SENSIBILIDADE E VALOR
NA CRIAÇÃO DO LÉXICO AMERICANO

Luiz Antônio Lindo (USP)

 

Desde os primeiros estabelecimentos europeus na América, os homens que para cá vieram foram levados a tomar, com base em dois valores inerentes a todo viver humano, importantes empréstimos, de vocabulário ou semânticos, às línguas indígenas. Sob a égide do belo e do útil, eles incorporaram ao léxico patrimonial de suas respectivas línguas inúmeros americanismos, através dos quais deram forma às comparações e correspondências que era possível fazer entre uma parte substancial da sua sensibilidade e a realidade que se lhes deparava.

Se pretendemos falar de empatia ou simpatia sob uma perspectiva filológica, é a este belo e a este útil que devemos recorrer como verdadeiras causas do aparecimento ou ao menos consolidação de certas expressões características da vida americana. Pois neles se encerra uma relação que a noção de empatia explicita, revelando-a como o prazer que sente um observador diante da imagem de um objeto que responde ao seu desejo. O comprazer-se na imagem do objeto desejado tem ao mesmo tempo um sentido de belo e de útil, o belo associado à contemplação que suscita e o útil ao prazer que proporciona. Dentro do seu âmbito específico, a natureza e muitas das coisas e tipicidades americanas se apresentam amiúde aos que as observam e desfrutam como bens estéticos e proveitosos capazes por isso de suscitar a simpatia, através da qual se explicam alguns aspectos relevantes da lexicalização nativa.

● ● ● ● ● ● ●

§ **TAREFAS PROPOSTAS**
**A)** Traduza para o inglês a seguinte frase do texto sobre o léxico americano: "O comprazer-se na imagem do objeto desejado tem ao mesmo tempo um sentido de belo e de útil, o belo associado à contemplação que suscita e o útil ao prazer que proporciona."
**B)** Responda, com base no texto sobre o léxico americano, às perguntas abaixo.
(i) De quais línguas os homens que vieram para a América tomaram empréstimos de vocabulário ou semânticos?
(ii) Como a noção de empatia revela a relação que se encerra no belo e no útil?
(iii) A que está associado o belo no comprazer-se na imagem do objeto desejado?

§ **DADOS FORNECIDOS**

● ● ● ● ● ● ●

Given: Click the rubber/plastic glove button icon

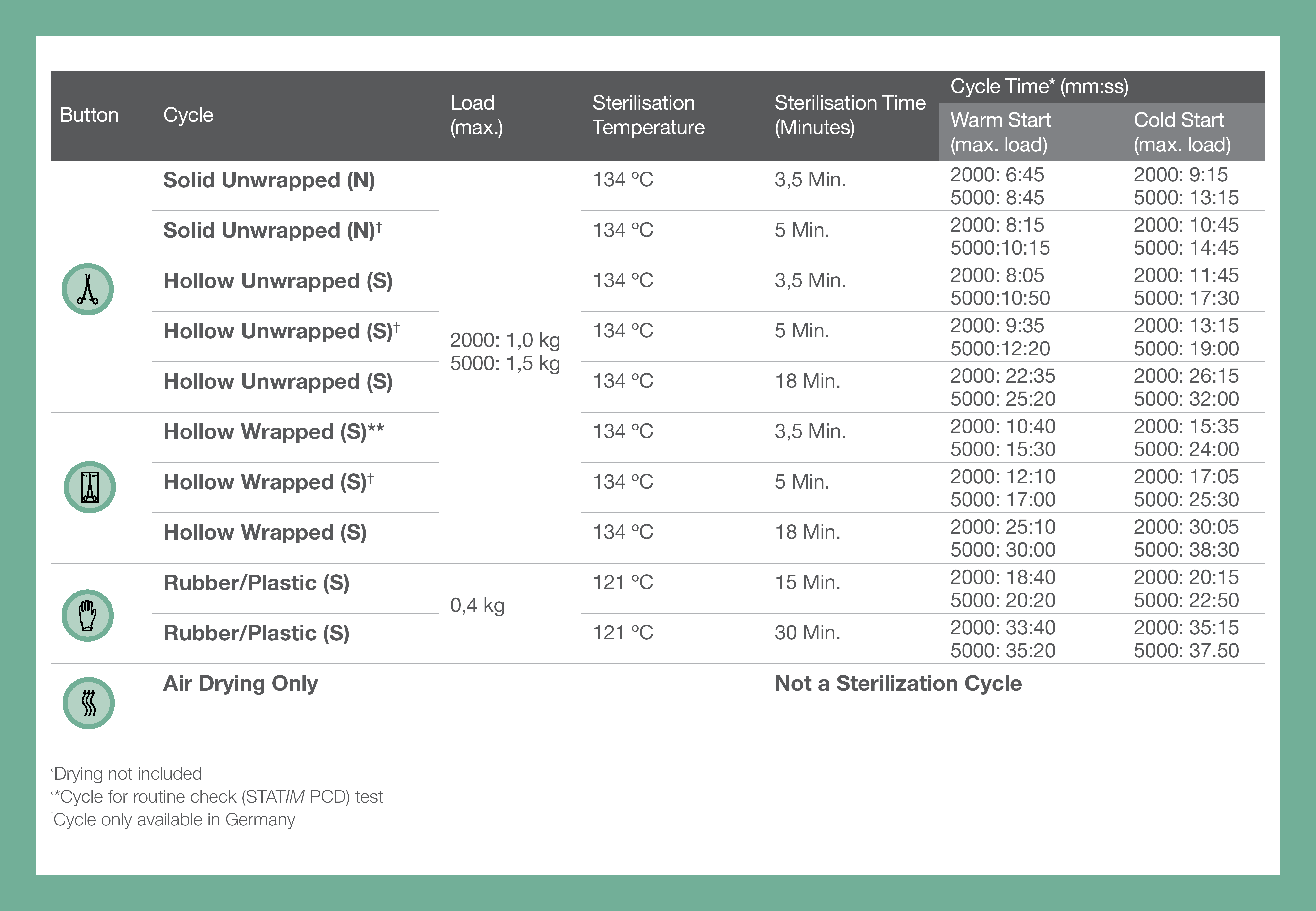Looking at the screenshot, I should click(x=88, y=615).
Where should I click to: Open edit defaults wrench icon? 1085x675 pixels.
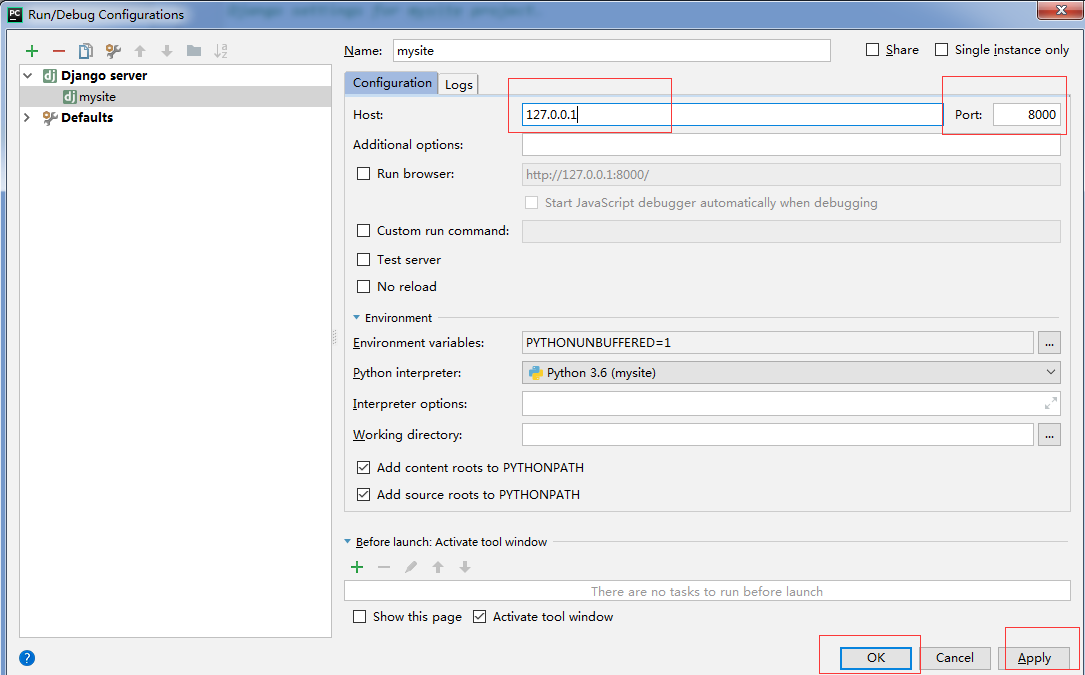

● ● ● ● ● ● ●

§ **RESULTADOS FINAIS**
**A)** Taking delight in the image of the desired object has at once a sense of the beautiful and of the useful, the beautiful associated with the contemplation it arouses and the useful with the pleasure it affords.

**B)**
(i) Das línguas indígenas.
(ii) Como o prazer que sente um observador diante da imagem de um objeto que responde ao seu desejo.
(iii) À contemplação que suscita.